Что он понимал – до тюрьмы? Чему – служил, служа партии? Что – понял?
22 октября 63 Сегодня я провела у Анны Андреевны весь день напролет.
Чуть я пришла, Анна Андреевна дала мне чистый лист и велела записывать.
– Пишите.
Прочитала тихим, серьезным, спокойным голосом подробное, обстоятельное опровержение статей Маковского и Струве. С цитатами, датами, доказательствами, ссылками, разъяснениями – ну вот, например, разъяснено, что «лунная дева» в стихах Гумилева – это она. Потом отложила листки и принялась устно излагать сущность дела. Она уже излагала то же самое Нике, Корнею Ивановичу, Коме.
– Мне чужого не надо. У Николая Степаныча было много дам, и я их всех перечисляю. Но – в другой период. А вламываться в мою биографию и искажать ее – я не позволю. И его облик изменять – тоже. Был такой период творчества и жизни Гумилева, когда все его стихи – обо мне, когда всё в его жизни имело истоком – меня68. Путешественником он стал, чтобы излечиться от любви ко мне, и Дон Жуаном – тоже.

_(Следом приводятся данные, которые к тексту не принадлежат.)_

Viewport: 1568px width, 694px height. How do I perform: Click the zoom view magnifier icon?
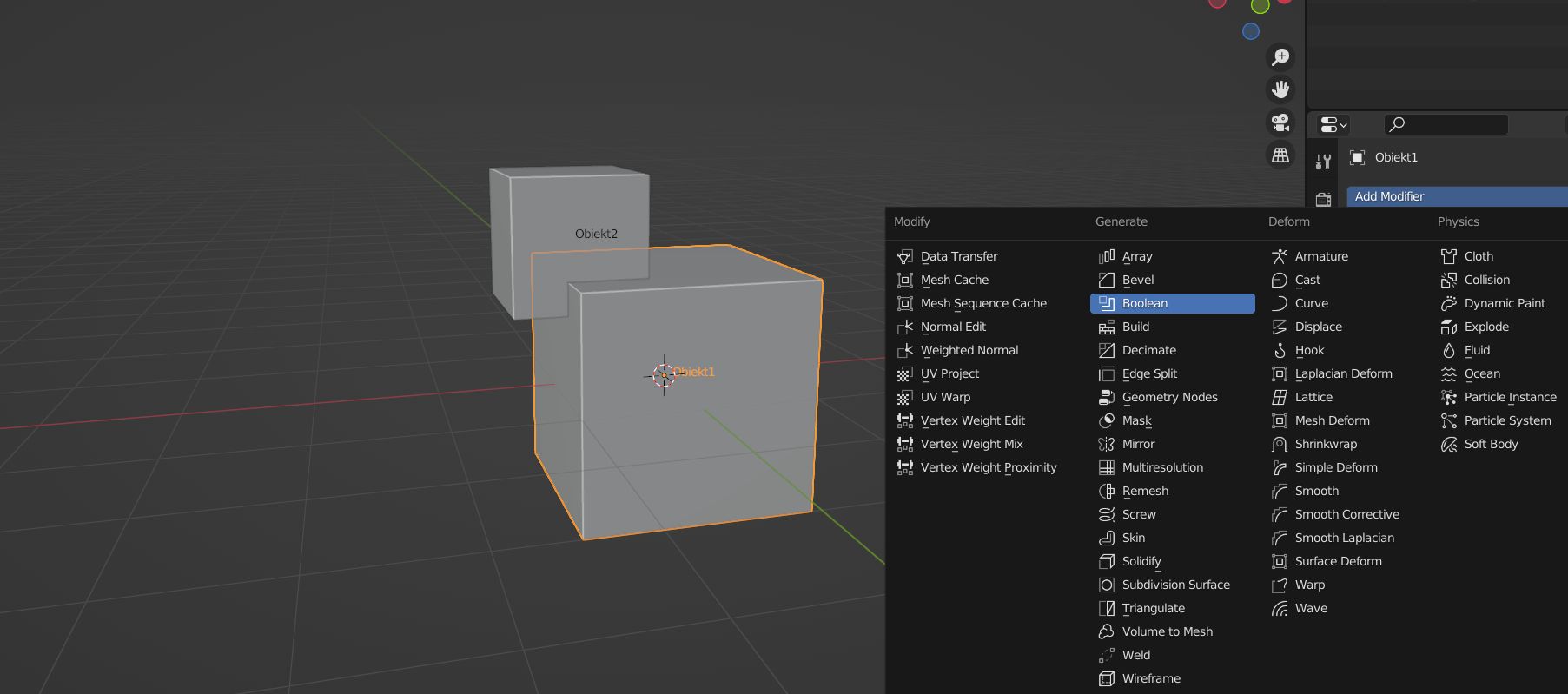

Брак наш был концом отношений, а не началом их и не разгаром. Этого никто не знал. Нас надо было смотреть в девятьсот пятом – девятьсот девятом годах. Тогда Николай Степаныч закладывал вещи под большие проценты, чтобы приехать и увидеть мой надменный профиль какие-ни-будь пятнадцать минут.
Я прекрасно понимаю, что читать собственную биографию или биографию мужа не только в искаженном, а даже хотя бы и в чуть-чуть не точно изложенном виде, – тяжело. Прикосновение чужой руки к твоей жизни, к твоей памяти – больно. А вмешиваются все, кому не лень. Таковы, наверное, раны, неизбежно наносимые славой…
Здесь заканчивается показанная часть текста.